The Milling Process
Milling is the mechanical process that turns harvested wheat kernels into flour, the key ingredient found in about 75% of all grain products like bread, pasta, cereals and crackers. Understanding wheat anatomy and milling helps explain the nutritional differences between whole and refined grains.
Anatomy of Wheat:
A wheat kernel has three primary components:
Bran: The protective outer layer, making up about 14% of the kernel’s weight
Germ: The nutrient-rich embryo of the seed, accounting for about 3%
Endosperm: The largest portion, comprising about 83% of the kernel
Each part contributes unique nutritional value. The bran and germ provide most of the grain’s fiber, B vitamins, trace minerals, antioxidants, phytonutrients and unsaturated fats. The endosperm is primarily composed of carbohydrates and protein, along with smaller amounts of B vitamins. It provides the structure and energy that make flour functional for baking and cooking.
What is Milling?
Milling is a process that’s been around for centuries and uses a series of simple grinding and sifting steps to separate the bran, germ and endosperm. This produces different types of flour with specific textures, baking qualities and shelf stability.
Whole grains retain all three components of the wheat kernel. Refined grains remove the bran and germ, leaving primarily the endosperm. Removing the bran and germ improves texture, consistency and shelf life, which is why refined flour is widely used in staple grain foods like bread and pasta.
Because refining reduces some nutrients, key vitamins and minerals are restored through enrichment and fortification:
Enrichment restores nutrients naturally present in the grain before milling, such as iron and certain B vitamins including thiamin, riboflavin, niacin and folic acid.
Fortification adds beneficial nutrients not originally present in significant amounts, most notably folic acid which is added to prevent certain types of birth defects.
Today, enriched grains remain a leading source of folate, iron and B vitamins in the American diet.
Why Milling Matters
The milling process plays a critical role in food safety, nutrition, accessibility and public health.
It extends shelf life.
Removing the bran and germ reduces oils that can cause spoilage. This improves stability, reduces food waste and extends freshness.
It enhances food safety.
Modern milling reduces contamination risk from pests and pathogens by removing outer layers more exposed during growing and storage.

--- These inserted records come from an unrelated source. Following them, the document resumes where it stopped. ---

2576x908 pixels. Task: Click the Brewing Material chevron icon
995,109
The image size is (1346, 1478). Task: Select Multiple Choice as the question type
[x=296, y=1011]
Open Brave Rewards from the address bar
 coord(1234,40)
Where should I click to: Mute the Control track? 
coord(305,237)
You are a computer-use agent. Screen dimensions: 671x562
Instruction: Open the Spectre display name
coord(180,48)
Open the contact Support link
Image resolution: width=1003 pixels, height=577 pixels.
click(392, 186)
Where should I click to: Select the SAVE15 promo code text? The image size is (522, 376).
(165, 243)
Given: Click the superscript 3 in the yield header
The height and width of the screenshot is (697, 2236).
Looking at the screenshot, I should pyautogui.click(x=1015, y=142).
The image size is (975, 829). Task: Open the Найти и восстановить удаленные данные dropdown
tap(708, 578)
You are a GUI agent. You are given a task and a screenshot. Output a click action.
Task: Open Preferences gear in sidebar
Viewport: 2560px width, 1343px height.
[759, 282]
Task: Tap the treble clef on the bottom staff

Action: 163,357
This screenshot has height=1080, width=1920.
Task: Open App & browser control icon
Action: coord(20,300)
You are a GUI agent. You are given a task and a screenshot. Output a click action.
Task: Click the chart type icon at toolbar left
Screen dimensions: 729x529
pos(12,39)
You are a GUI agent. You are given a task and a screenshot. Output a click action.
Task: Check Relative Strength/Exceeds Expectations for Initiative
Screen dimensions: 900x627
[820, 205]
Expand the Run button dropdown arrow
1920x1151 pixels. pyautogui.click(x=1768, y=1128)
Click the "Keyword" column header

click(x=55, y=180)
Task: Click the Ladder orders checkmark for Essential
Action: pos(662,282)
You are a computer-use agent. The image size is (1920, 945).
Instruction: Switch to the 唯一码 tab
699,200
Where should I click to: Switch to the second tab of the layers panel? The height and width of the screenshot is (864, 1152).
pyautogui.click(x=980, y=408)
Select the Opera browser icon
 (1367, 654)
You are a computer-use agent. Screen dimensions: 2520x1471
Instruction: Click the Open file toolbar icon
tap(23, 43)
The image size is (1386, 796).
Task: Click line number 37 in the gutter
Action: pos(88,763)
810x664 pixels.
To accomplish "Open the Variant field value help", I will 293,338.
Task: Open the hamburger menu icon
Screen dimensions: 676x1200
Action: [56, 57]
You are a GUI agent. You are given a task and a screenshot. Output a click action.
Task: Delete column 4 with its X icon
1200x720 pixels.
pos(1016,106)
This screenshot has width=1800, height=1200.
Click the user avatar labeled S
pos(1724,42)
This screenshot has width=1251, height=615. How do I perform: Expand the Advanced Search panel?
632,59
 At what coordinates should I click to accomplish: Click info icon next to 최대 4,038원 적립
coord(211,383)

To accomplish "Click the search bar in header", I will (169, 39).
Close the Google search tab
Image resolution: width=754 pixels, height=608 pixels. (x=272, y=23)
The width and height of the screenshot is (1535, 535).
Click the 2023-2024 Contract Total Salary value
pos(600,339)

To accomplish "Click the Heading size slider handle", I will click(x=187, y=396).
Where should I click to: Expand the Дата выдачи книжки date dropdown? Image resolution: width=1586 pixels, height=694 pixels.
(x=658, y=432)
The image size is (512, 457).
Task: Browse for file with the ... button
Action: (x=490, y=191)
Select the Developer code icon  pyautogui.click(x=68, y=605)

It improves functionality and consistency.
Refined flour delivers reliable baking performance, texture and taste. This consistency ensures staple grain foods meet expectations while remaining affordable and shelf stable.
It supports nutrient delivery at scale.
Through enrichment and fortification, refined grains serve as an efficient vehicle for essential nutrients like iron and folic acid, helping address nutrient shortfalls and contributing to major public health advancements.
It increases accessibility and dietary flexibility.
Grains are widely available, cost-effective and culturally versatile. Milling enables a range of whole and refined grain foods that meet diverse tastes, budgets and nutrition needs.